The North American Free Trade Agreement was sold to the country by the Clinton White House as an opportunity to raise the incomes and prosperity of the citizens of the United States, Canada and Mexico. NAFTA would also, we were told, staunch Mexican immigration into the United States.
“There will be less illegal immigration because more Mexicans will be able to support their children by staying home,” President Clinton said in the spring of 1993 as he was lobbying for the bill.
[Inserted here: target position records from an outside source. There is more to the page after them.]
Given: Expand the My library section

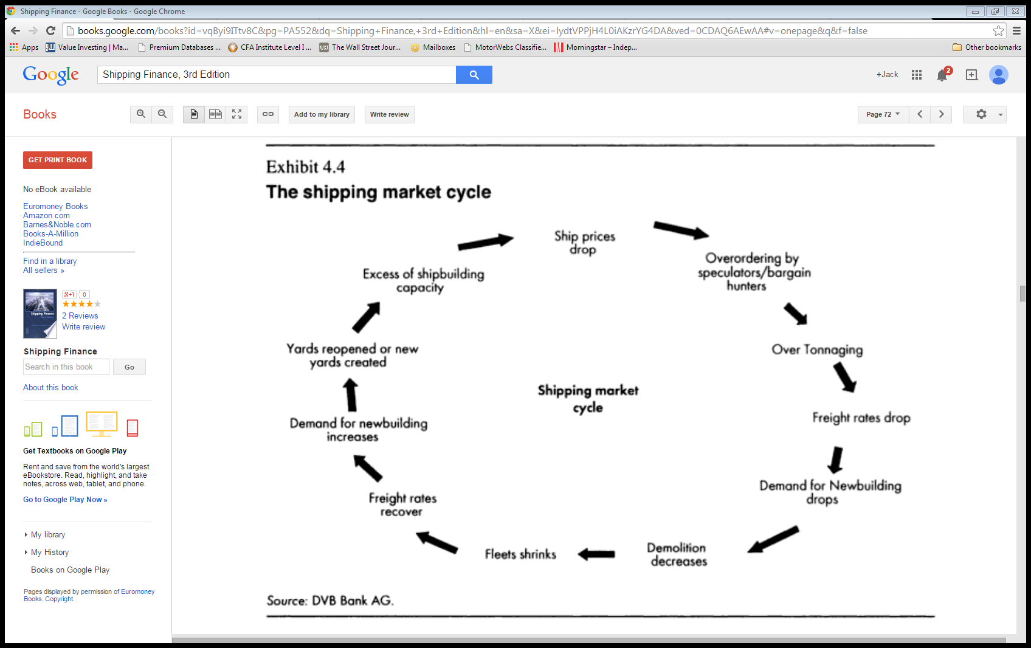Looking at the screenshot, I should click(47, 534).
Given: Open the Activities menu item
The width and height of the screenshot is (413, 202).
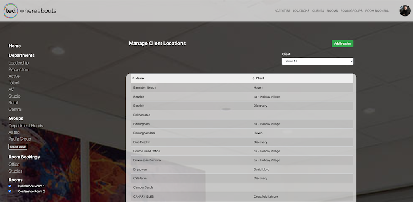Looking at the screenshot, I should (282, 11).

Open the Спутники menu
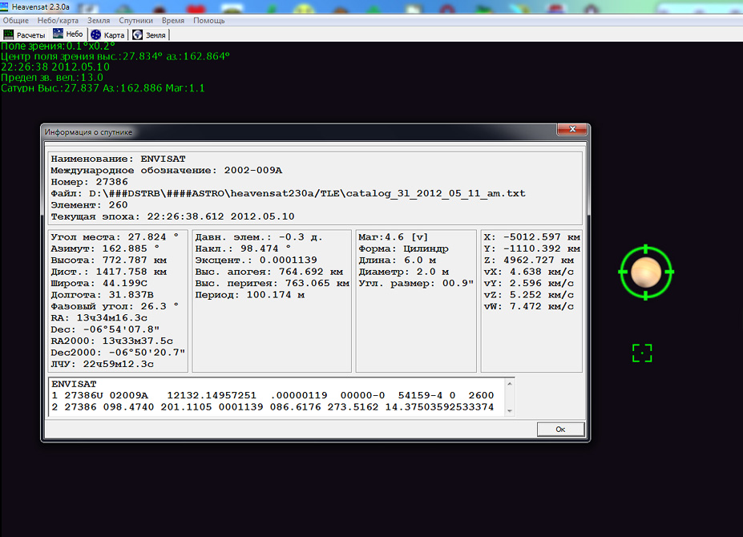point(135,20)
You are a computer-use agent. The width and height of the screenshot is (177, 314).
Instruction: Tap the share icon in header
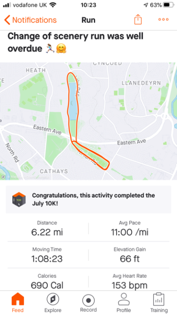[x=138, y=20]
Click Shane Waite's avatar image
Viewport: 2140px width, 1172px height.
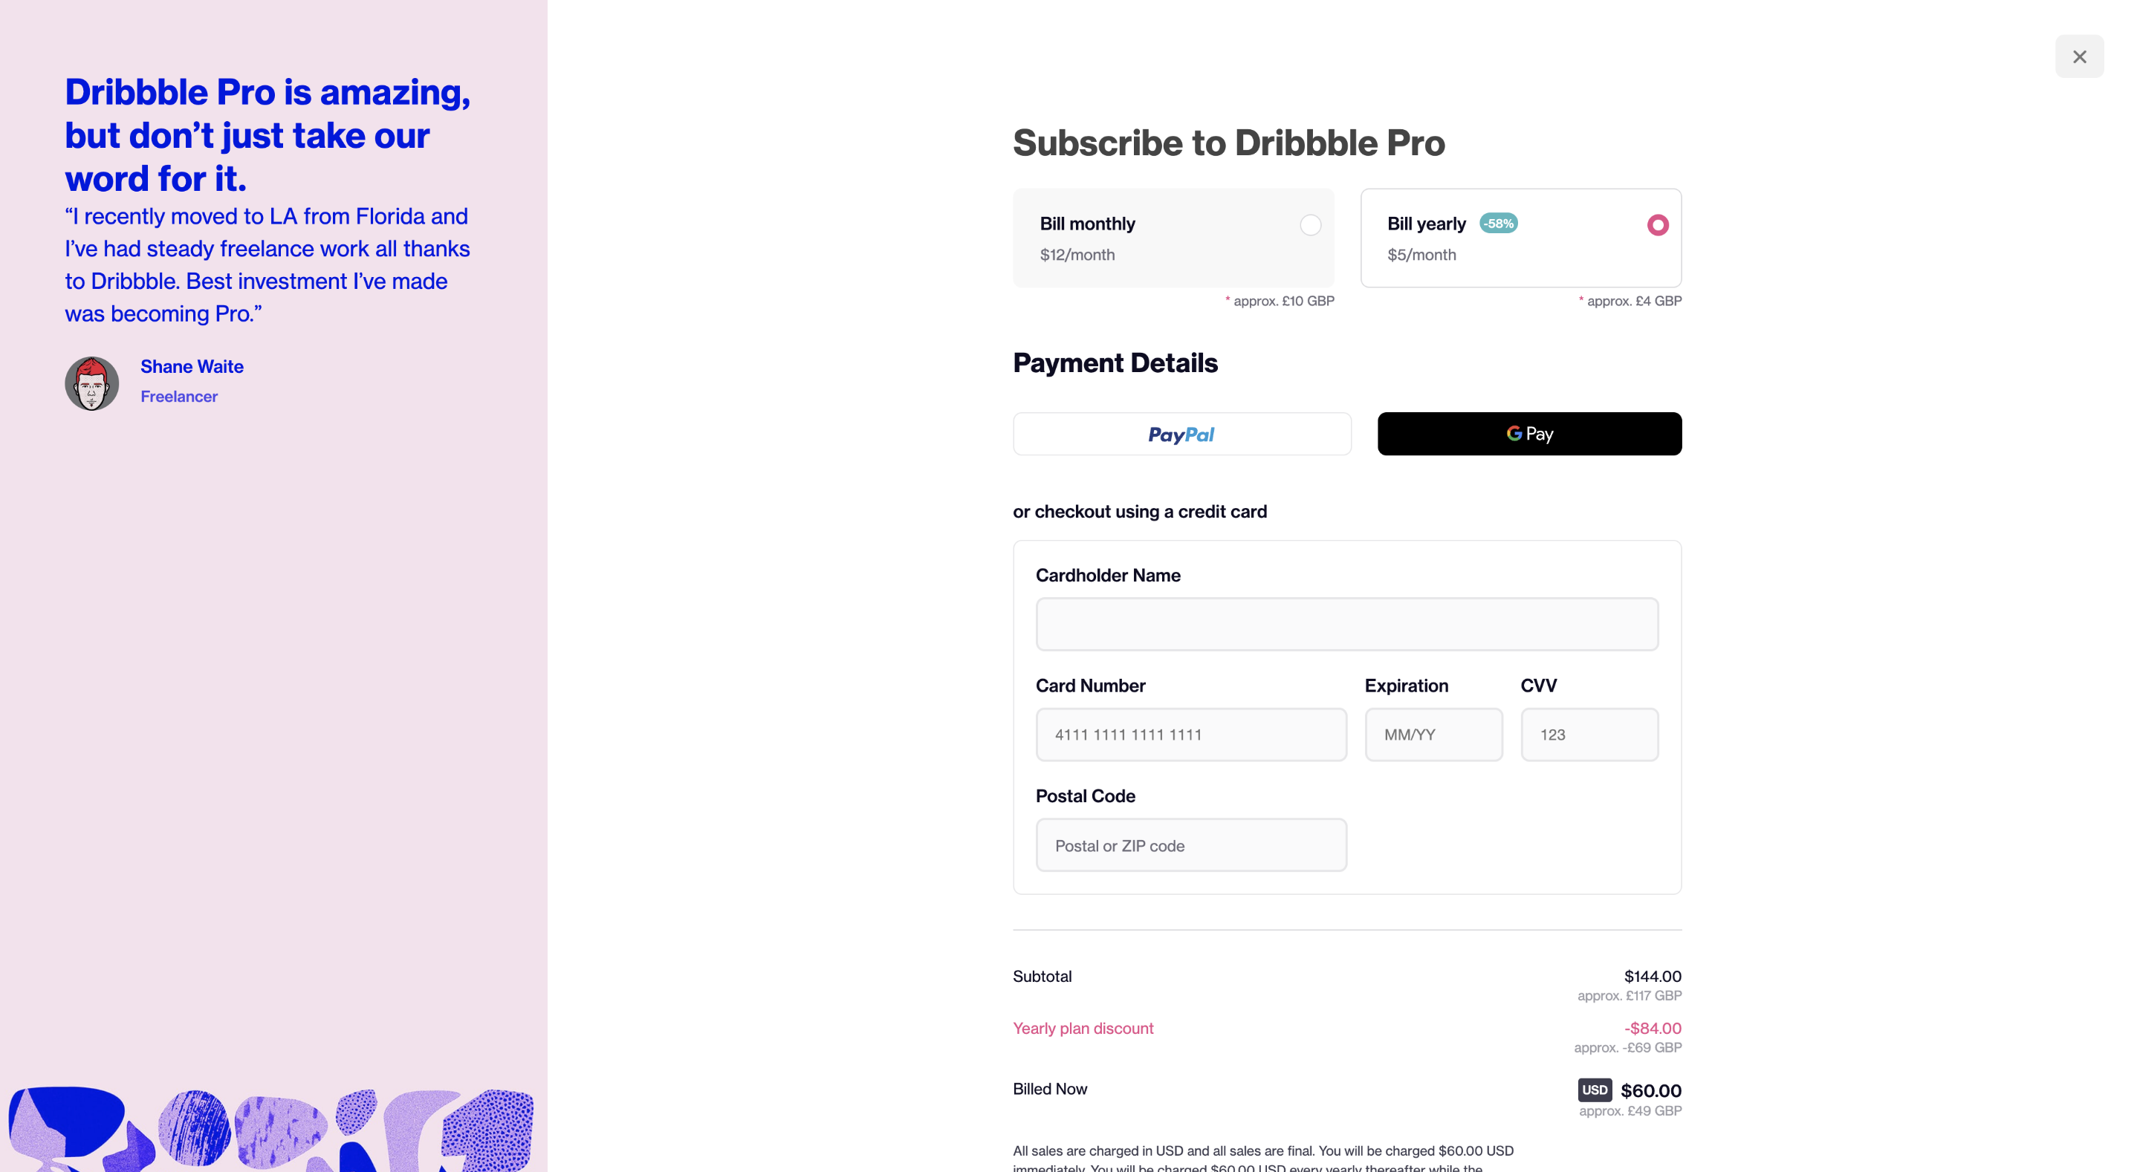(91, 384)
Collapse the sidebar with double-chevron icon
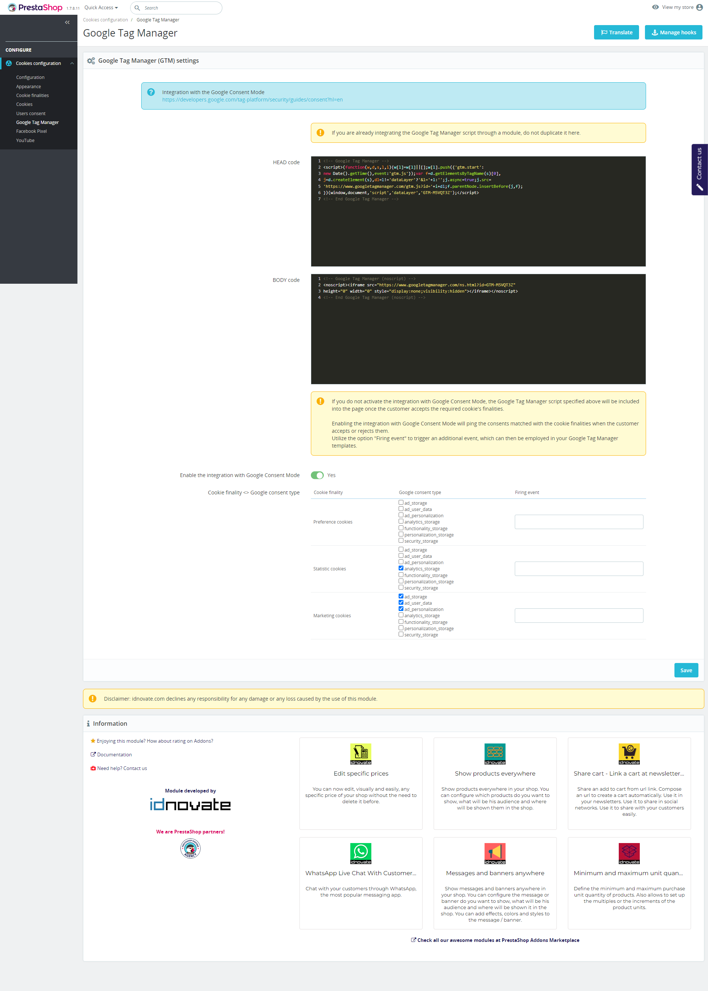Screen dimensions: 708x991 [67, 22]
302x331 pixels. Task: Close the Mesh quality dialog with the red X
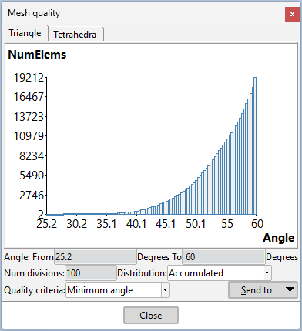[x=292, y=15]
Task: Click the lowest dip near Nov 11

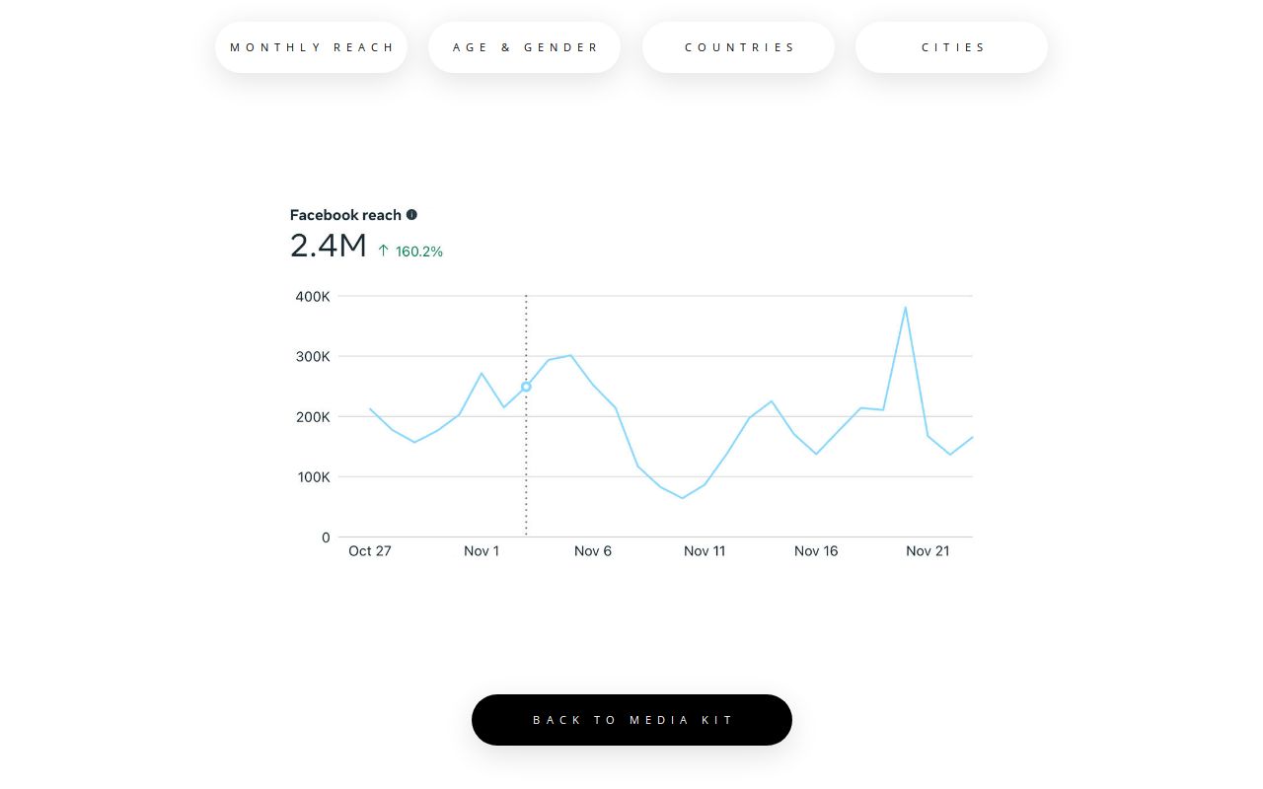Action: tap(683, 498)
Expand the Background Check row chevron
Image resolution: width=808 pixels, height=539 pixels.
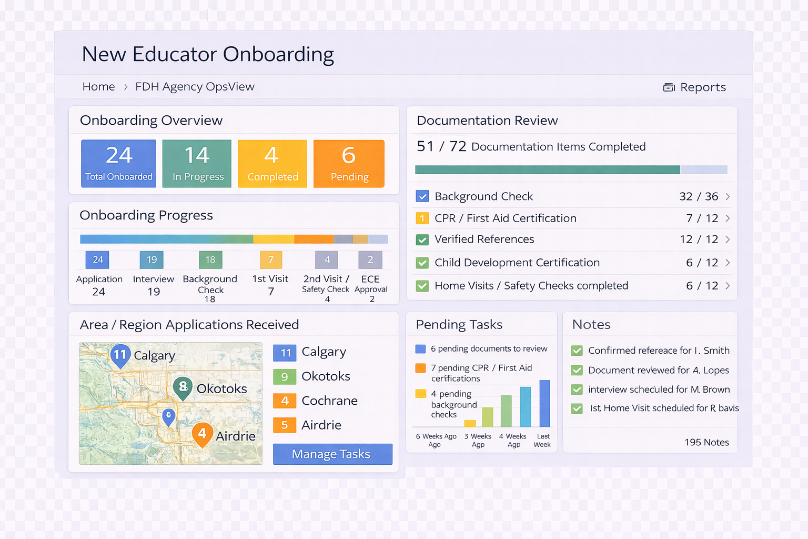728,196
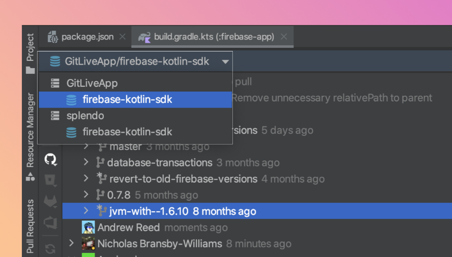Click the package.json file icon
This screenshot has width=452, height=257.
point(53,37)
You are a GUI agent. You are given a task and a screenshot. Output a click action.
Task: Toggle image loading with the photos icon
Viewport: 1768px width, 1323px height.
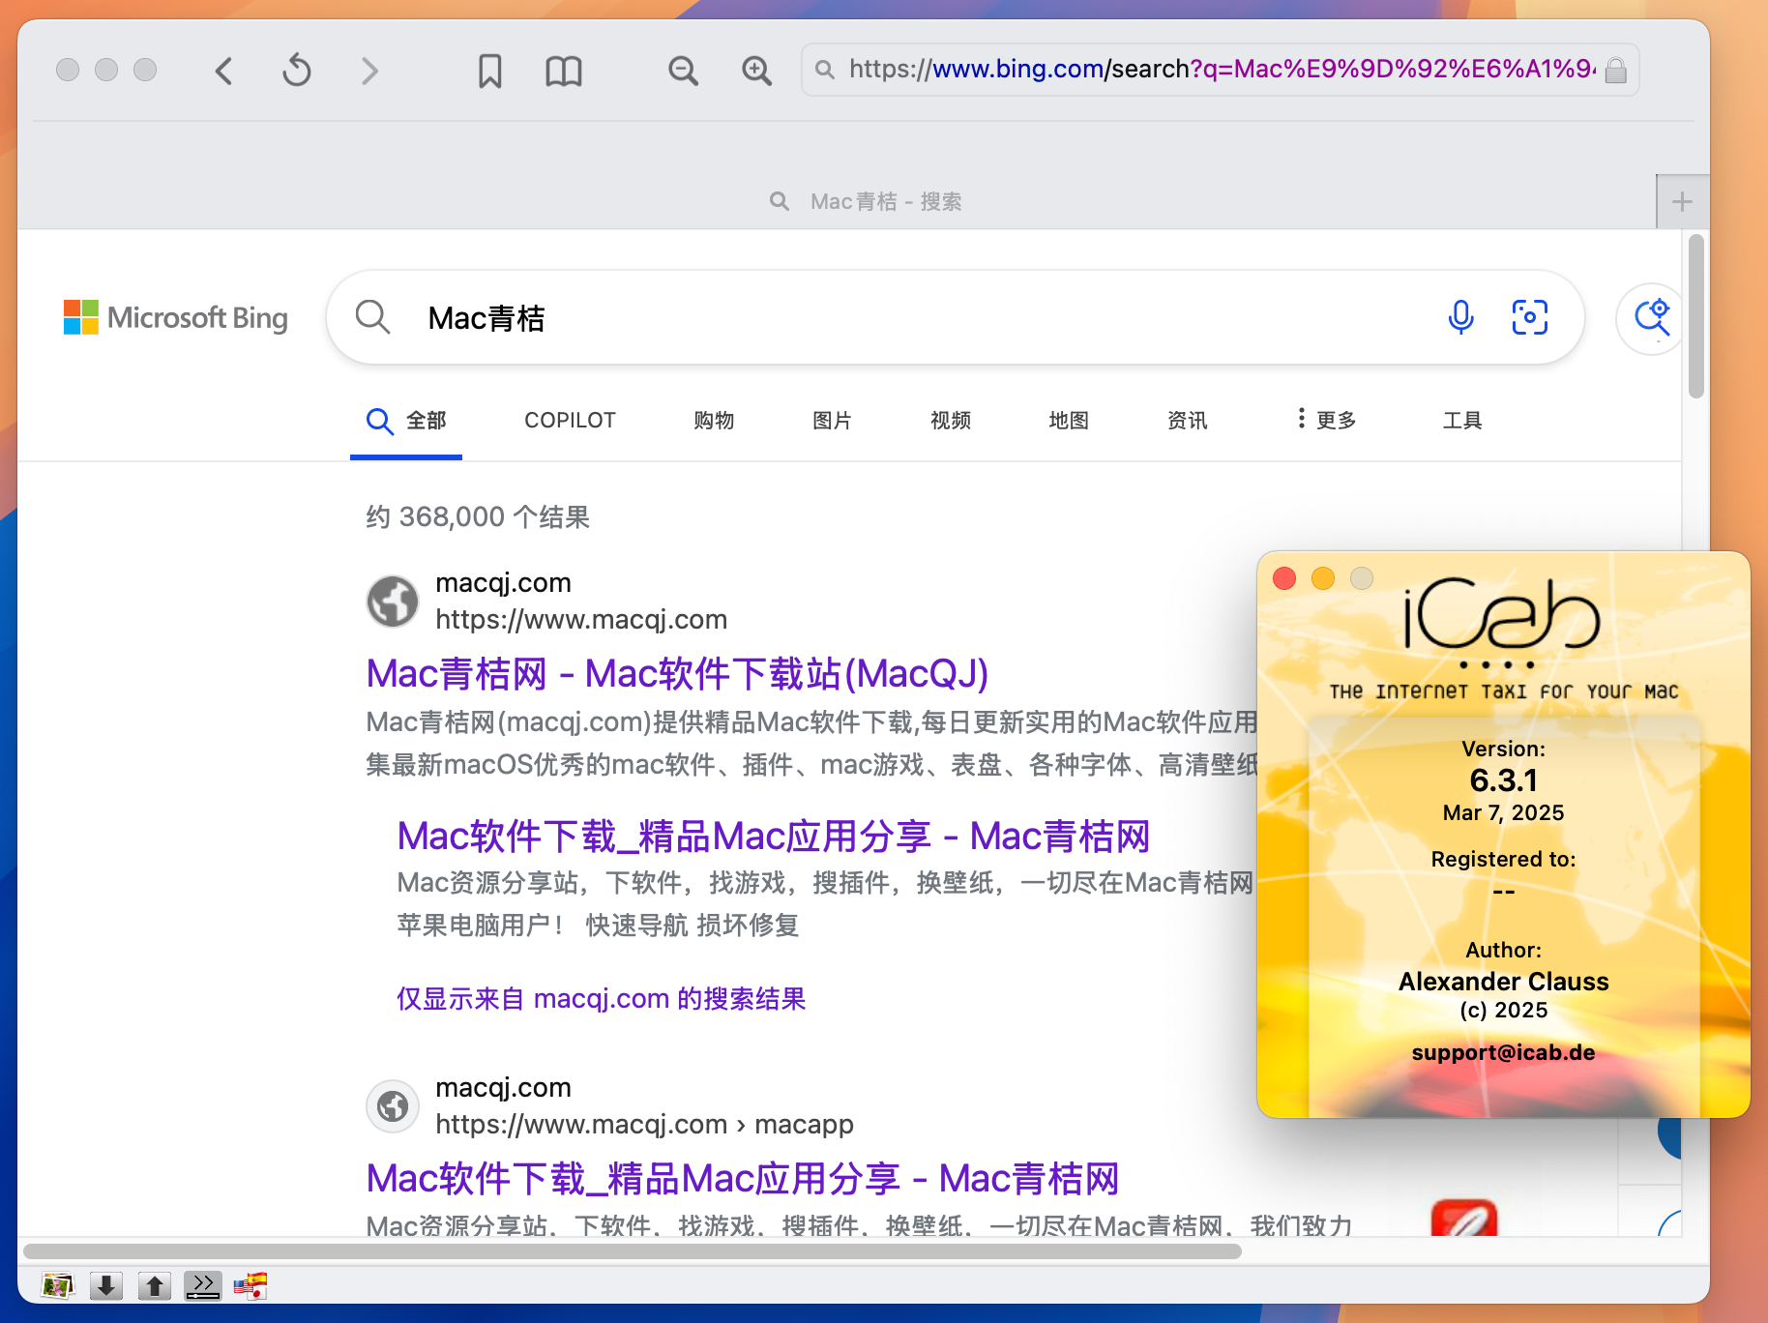(x=57, y=1285)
But NAFTA, which took effect in 1994, had the curious effect of reversing every one of Clinton’s rosy predictions. Once the Mexican government lifted price supports on corn and beans for Mexican farmers, they had to compete against the huge agribusinesses in the United States. The Mexican farmers were swiftly bankrupted. At least 2 million Mexican farmers have been driven off their land since 1994. And guess where many of them went? This desperate flight of poor Mexicans into the United States is now being exacerbated by large-scale factory closures along the border as manufacturers pack up and leave Mexico for the cut-rate embrace of China’s totalitarian capitalism. But we were assured that goods would be cheaper. Workers would be wealthier. Everyone would be happier. I am not sure how these contradictory things were supposed to happen, but in a sound-bite society, reality no longer matters. NAFTA was great if you were a corporation. It was a disaster if you were a worker.
Clinton’s welfare reform bill, which was signed on Aug. 22, 1996, obliterated the nation’s social safety net. It threw 6 million people, many of them single mothers, off the welfare rolls within three years. It dumped them onto the streets without child care, rent subsidies and continued Medicaid coverage. Families were plunged into crisis, struggling to survive on multiple jobs that paid $6 or $7 an hour, or less than $15,000 a year. But these were the lucky ones. In some states, half of those dropped from the welfare rolls could not find work. Clinton slashed Medicare by $115 billion over a five-year period and cut $25 billion in Medicaid funding. The booming and overcrowded prison system handled the influx of the poor, as well as our abandoned mentally ill. And today we stand in shame with 2.3 million of our citizens behind bars, most for nonviolent drug offenses. More than one in 100 adults in the United States is incarcerated and one in nine black men ages 20 to 34 is behind bars. The United States, with less than 5 per cent of the global population, has almost 25 percent of the world’s prisoners.